To achieve the best effects, the producer must understand the diversity of Salmonella serovars to choose the most promising vaccination strategy (FSIS, 2023).

2. How to minimize the spreading of Salmonella on the farm?

If there are already cases of Salmonella on the farm, infected animals must be separated from the rest of the herd. Small batch sizes are beneficial, as well as not mixing different litters after weaning. If feasible, separate units for different production phases with an all-in/all-out system could break the reinfection cycle and help reduce Salmonella contamination on the farm. And also in this case, vaccination is helpful.
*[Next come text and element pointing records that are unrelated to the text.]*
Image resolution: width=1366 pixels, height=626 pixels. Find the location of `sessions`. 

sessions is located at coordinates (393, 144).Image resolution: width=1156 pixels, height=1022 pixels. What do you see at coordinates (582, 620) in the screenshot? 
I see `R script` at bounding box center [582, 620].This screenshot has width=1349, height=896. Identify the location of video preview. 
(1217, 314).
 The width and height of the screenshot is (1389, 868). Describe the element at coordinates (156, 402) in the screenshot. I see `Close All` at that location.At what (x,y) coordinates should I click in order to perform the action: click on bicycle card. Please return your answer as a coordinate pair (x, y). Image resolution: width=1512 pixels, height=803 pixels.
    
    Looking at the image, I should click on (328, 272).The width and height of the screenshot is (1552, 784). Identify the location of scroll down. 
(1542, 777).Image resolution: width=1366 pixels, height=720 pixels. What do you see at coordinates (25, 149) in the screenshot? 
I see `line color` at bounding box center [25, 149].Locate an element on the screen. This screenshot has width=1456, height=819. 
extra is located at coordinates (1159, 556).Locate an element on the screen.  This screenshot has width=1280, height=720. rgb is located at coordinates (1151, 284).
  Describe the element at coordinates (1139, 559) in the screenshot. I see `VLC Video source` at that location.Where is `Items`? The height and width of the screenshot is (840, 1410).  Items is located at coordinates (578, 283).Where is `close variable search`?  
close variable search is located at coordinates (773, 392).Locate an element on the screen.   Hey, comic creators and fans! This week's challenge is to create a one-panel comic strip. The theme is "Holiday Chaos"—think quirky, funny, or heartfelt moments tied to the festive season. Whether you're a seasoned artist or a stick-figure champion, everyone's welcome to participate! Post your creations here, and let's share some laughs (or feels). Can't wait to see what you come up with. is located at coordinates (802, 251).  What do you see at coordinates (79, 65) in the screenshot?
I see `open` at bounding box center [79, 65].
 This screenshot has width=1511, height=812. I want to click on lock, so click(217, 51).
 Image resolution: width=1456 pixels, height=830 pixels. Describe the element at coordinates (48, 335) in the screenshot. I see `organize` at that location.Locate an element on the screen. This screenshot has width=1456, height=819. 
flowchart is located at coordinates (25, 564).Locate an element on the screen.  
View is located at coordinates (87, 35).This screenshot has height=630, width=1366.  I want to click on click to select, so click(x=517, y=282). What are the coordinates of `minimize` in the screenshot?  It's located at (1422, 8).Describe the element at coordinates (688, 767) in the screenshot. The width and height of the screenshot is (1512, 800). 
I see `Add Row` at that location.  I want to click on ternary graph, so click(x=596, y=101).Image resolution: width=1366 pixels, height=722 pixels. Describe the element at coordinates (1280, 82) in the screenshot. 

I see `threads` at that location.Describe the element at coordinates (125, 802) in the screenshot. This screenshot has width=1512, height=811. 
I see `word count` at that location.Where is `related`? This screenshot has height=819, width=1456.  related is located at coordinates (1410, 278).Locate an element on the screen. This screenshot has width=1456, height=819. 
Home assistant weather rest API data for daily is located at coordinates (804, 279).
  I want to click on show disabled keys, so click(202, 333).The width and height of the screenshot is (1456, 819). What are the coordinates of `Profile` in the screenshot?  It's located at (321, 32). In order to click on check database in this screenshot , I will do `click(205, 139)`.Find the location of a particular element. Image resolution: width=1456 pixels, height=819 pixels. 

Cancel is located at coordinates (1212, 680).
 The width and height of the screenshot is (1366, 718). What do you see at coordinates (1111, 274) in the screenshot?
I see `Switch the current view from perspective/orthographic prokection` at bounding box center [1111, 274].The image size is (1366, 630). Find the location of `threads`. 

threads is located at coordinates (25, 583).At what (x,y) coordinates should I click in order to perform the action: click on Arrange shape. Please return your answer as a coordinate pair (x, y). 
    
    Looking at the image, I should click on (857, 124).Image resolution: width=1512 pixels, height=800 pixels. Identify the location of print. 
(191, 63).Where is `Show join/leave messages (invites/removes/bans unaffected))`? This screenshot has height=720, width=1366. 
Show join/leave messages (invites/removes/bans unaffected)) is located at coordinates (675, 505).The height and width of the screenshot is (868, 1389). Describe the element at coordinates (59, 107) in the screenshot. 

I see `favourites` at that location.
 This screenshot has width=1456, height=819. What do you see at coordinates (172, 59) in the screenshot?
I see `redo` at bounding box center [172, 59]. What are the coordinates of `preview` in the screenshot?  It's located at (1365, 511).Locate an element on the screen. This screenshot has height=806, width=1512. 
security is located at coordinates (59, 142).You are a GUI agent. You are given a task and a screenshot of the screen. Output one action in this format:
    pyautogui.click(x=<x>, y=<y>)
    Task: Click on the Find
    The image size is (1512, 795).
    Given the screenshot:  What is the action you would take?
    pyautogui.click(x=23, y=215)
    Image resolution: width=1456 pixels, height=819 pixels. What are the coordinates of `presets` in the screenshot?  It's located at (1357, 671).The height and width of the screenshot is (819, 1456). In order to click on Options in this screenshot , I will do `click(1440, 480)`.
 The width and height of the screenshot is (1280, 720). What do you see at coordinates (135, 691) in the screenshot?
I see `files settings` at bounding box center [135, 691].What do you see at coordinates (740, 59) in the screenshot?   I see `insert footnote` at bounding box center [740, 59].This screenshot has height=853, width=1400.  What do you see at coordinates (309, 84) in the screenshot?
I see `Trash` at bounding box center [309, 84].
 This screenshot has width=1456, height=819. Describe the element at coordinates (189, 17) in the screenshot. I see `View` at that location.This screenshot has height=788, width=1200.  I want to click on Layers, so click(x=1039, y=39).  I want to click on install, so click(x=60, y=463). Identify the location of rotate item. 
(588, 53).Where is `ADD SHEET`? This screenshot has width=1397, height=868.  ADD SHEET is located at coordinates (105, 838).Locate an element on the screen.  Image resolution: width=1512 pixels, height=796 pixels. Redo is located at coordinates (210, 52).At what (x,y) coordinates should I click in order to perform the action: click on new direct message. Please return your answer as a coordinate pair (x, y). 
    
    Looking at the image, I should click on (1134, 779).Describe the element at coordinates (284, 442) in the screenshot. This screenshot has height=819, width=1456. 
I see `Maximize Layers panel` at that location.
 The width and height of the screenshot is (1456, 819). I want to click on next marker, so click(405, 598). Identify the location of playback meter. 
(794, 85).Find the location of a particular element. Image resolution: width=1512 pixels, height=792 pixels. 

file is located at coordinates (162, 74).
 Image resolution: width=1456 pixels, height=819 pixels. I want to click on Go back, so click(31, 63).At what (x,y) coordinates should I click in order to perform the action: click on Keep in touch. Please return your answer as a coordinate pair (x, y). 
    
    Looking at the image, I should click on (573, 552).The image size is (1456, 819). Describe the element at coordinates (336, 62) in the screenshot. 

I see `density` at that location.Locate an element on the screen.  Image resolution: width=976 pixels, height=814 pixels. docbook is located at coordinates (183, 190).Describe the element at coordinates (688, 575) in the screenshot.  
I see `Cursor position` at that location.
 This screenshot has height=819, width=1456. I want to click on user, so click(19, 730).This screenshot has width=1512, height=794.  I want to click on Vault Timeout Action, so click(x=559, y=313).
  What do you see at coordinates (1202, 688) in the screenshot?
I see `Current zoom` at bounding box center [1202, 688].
Salmonella doesn’t like acid conditions

An effective tool is acidifying the feed with organic acids, as Salmonella doesn’t like acid conditions. A trial was conducted with Acidomix AFG and Acidomix AFL to show their effects against Salmonella. For the test, 105 CFU/g of Salmonella enterica ser. Typhimurium was added to feed containing 1000 ppm, 2000 ppm, and 3000 ppm of Acidomix AFG or AFL. The stomach and intestine were simulated in vitro by adjusting the pH with HCl and NaHCO3 as follows:
Stomach              2.8
Intestine              6.8-7.0

After the respective incubation, the microorganisms were recovered from feed and plated on an appropriate medium for CFU counting. The results are shown in figures 3 and 4.

Combi
Combi

Figures 3 + 4: Effects of different concentrations of Acidomix AFG and Acidomix AFL against Salmonella enterica ser. Typhimurium in feed

Phytomolecules can support pigs against Salmonella

Plant compounds or phytomolecules can also be used against Salmonella in pigs. Some examples of phytomolecules to be used are Piperine, Allicin, Eugenol, and Carvacrol. Eugenol, e.g., increases the permeability of the Salmonella membrane, disrupts the cytoplasmic membrane, and inhibits the production of bacterial virulence factors (Keita et al., 2022; Mak et al., 2019). Thymol and Carvacrol interact with the cell membrane by H bonding, also resulting in a higher permeability.

An already published in vitro trial conducted with our product Ventar D also showed excellent effects against Salmonella while sparing the beneficial gut flora. A further trial once more demonstrated the susceptibility of Salmonella to Ventar D. It showed that Ventar D controls Salmonella by suppressing their motility and, at higher concentrations, inactivating the cells (see figures 5 + 6):

Figure Motility TestFigure 5: S. enterica motility test: on the left side – control; on the right side – motility medium containing.750 µg/mL of Ventar
Figure Disk DiffusionFig 6 . Disk diffusion assay employing S. enterica. upper left side – disk containing 10 µL of Ventar; upper right – 5 µL; lower left – control; lower right – 1µL.

In addition to the direct Salmonella-reducing effect, essential oils / secondary plant compounds / phytomolecules improve digestive enzyme activity and digestion, leading to increased nutrient absorption and better feed conversion (Windisch et al., 2008).

3. How can the farmer keep Salmonella contamination low in the slaughterhouse?

In general, the slaughterhouse personnel is responsible for adequate hygiene management to prevent contamination of carcasses and meat. However, also the farmer can make his contribution to maintain the risk of contamination in the slaughterhouse as low as possible. A study by Vieira-Pinto (2006) revealed that one Salmonella-positive pig can contaminate several other carcasses.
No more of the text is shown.